Prokaryotic vs. Eukaryotic Cells

Defining Prokaryotic Cells

Prokaryotic cells, found in bacteria and archaea, are structurally simpler and generally much smaller than eukaryotic cells. Their defining feature is the absence of a true, membrane-bound nucleus and other membrane-bound organelles like mitochondria or ER. Their genetic material, a circular DNA molecule, is located in a region called the nucleoid.

Comparison of Cell Types

Tissues and Organs

In multicellular organisms, cells are organised into a structural hierarchy.

• A tissue is a collection of similar cells that are specialised to perform a specific function.

• An organ consists of several different tissues working together to carry out a particular function or set of functions.

A plan diagram is a simplified drawing that shows the overall layout and distribution of the major tissues within an organ, such as the cross-section of a leaf. It does not show individual cells but provides a map of the tissue arrangement.

Key Takeaways

• The electron microscope offers superior resolution over the light microscope, allowing for the observation of cell ultrastructure.

• Accurate measurement in microscopy requires understanding magnification formulas and performing calibration with an eyepiece graticule and stage micrometer.
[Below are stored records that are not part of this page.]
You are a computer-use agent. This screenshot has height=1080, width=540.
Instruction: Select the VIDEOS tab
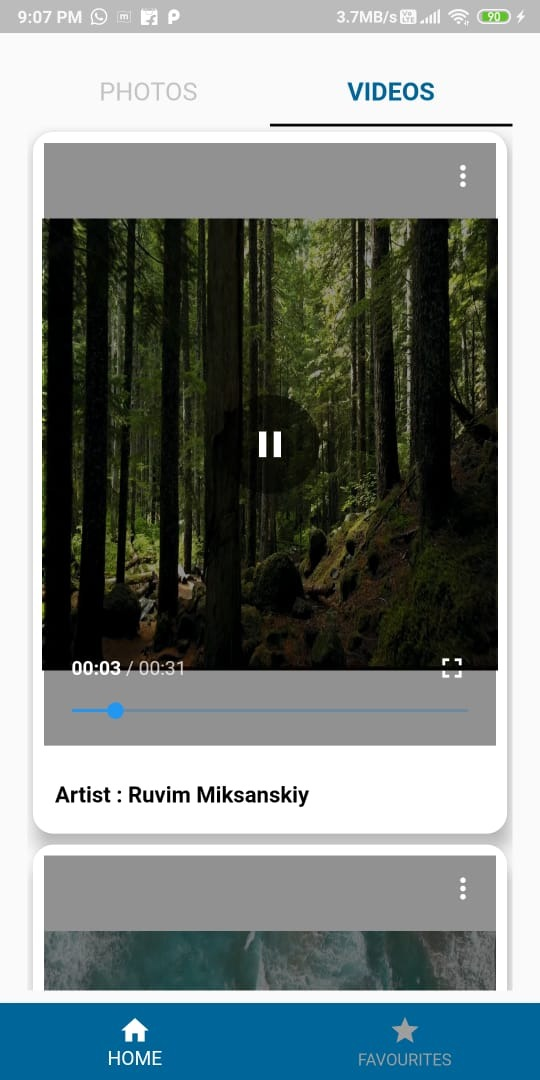(x=391, y=92)
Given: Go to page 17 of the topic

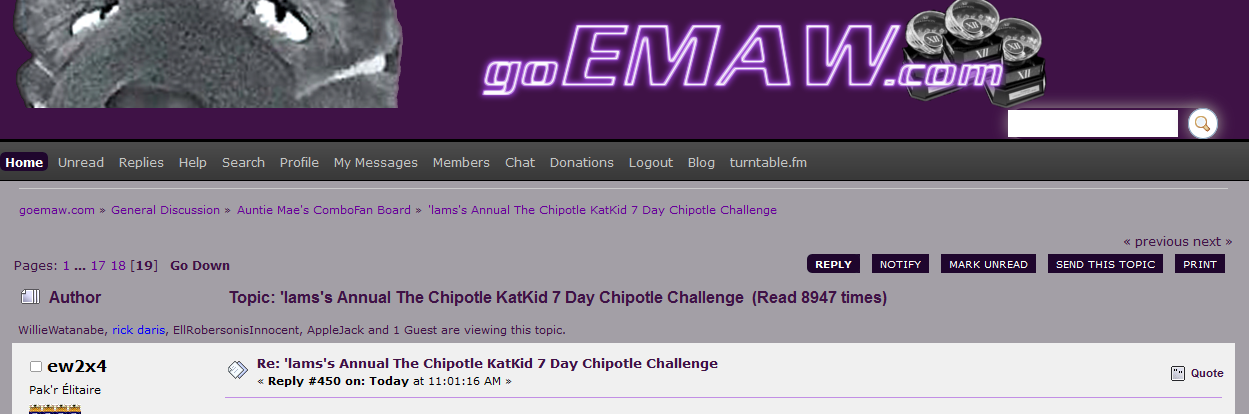Looking at the screenshot, I should (98, 266).
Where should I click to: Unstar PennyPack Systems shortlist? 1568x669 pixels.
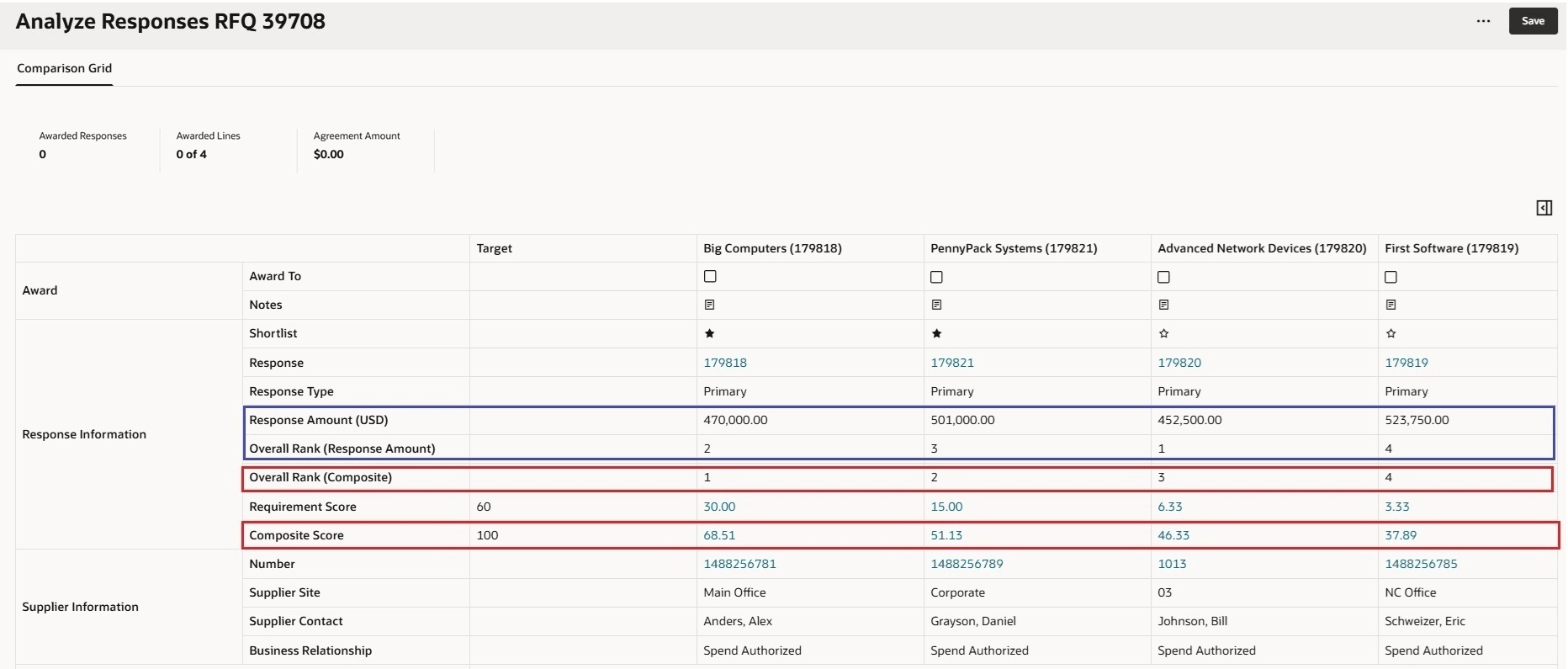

• Eukaryotic cells are defined by their compartmentalisation, with membrane-bound organelles creating specialised environments for different metabolic processes.

• Prokaryotic cells are simpler, lacking a nucleus and other membrane-bound organelles. Their ribosomes are also smaller (70S vs 80S).

• Plant cells differ from animal cells primarily by their possession of a cellulose cell wall, chloroplasts for photosynthesis, and the absence of centrioles.